#### WORK TO COMPLETE
Only the pictures are dropped; the lines of the material that follow are returned exactly.

#### DATA FOR THIS TASK
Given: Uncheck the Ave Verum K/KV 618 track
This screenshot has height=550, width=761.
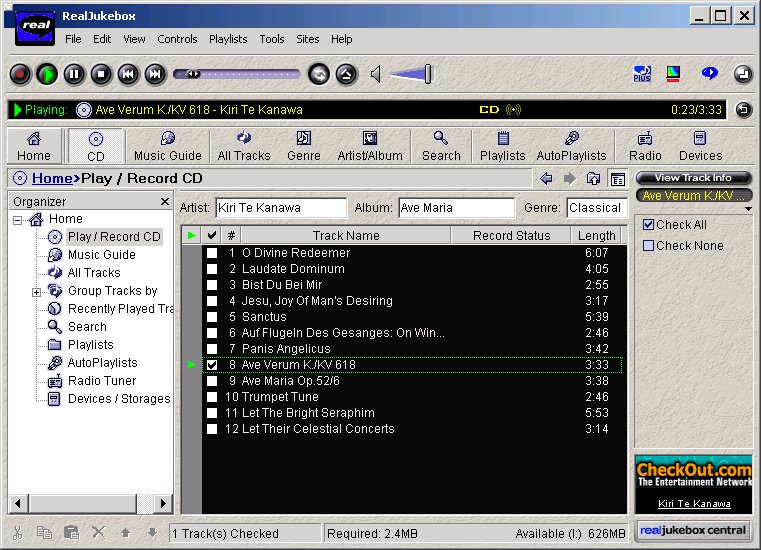Looking at the screenshot, I should point(212,365).

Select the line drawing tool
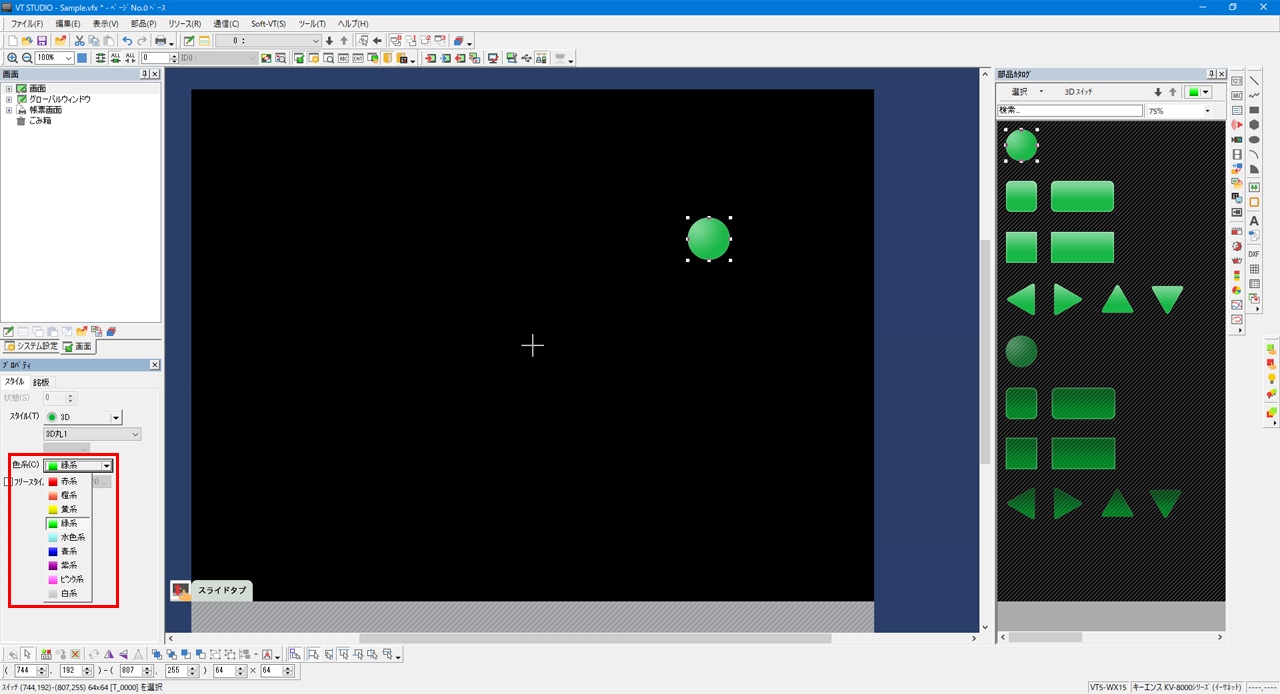click(x=1254, y=81)
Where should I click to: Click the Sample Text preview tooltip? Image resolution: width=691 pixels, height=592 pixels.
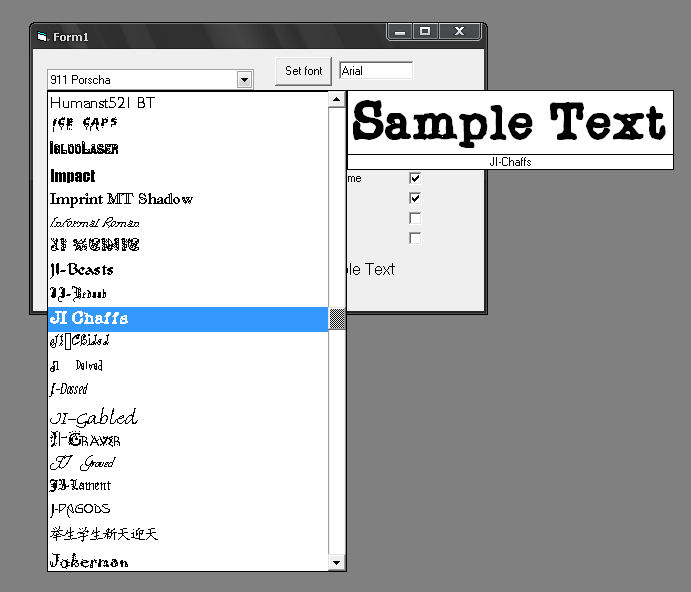pyautogui.click(x=509, y=123)
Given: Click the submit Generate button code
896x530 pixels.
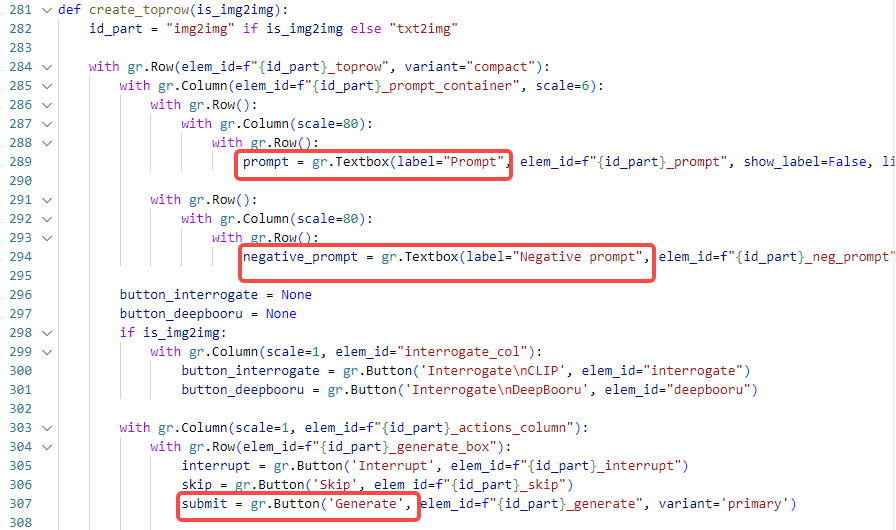Looking at the screenshot, I should point(297,504).
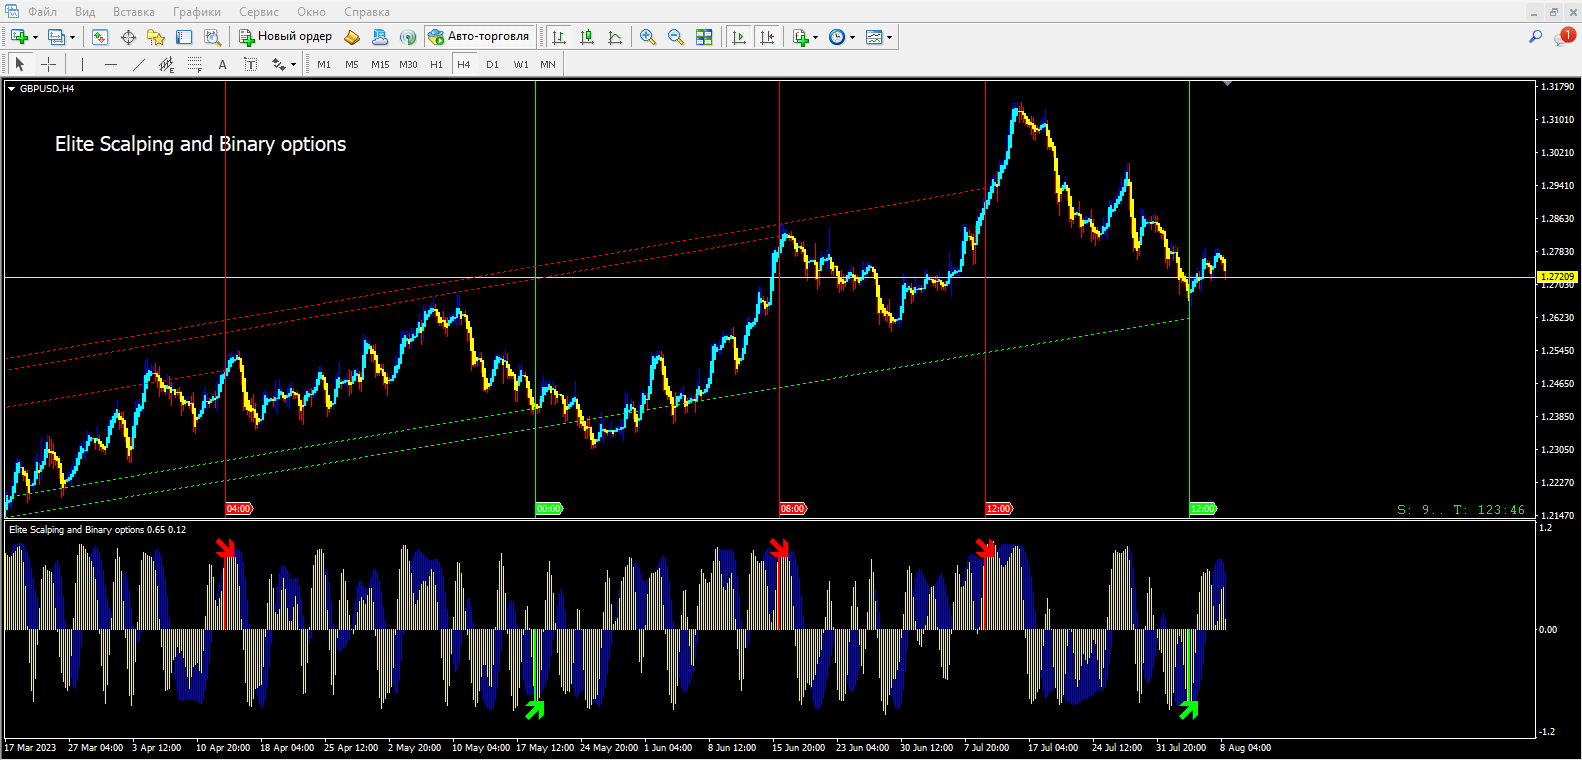This screenshot has width=1582, height=761.
Task: Click the 1.27209 current price label
Action: [x=1556, y=277]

#### THE COMPLETED TASK
Given: Uncheck the Ave Verum K/KV 618 track
This screenshot has height=550, width=761.
Looking at the screenshot, I should point(212,365).

Select the line drawing tool
click(x=1254, y=81)
Where should I click to: Click the Sample Text preview tooltip? Image resolution: width=691 pixels, height=592 pixels.
pyautogui.click(x=509, y=123)
Given: Click the submit Generate button code
896x530 pixels.
Looking at the screenshot, I should point(297,504).
This screenshot has width=1582, height=761.
Task: Click the 1.27209 current price label
Action: [x=1556, y=277]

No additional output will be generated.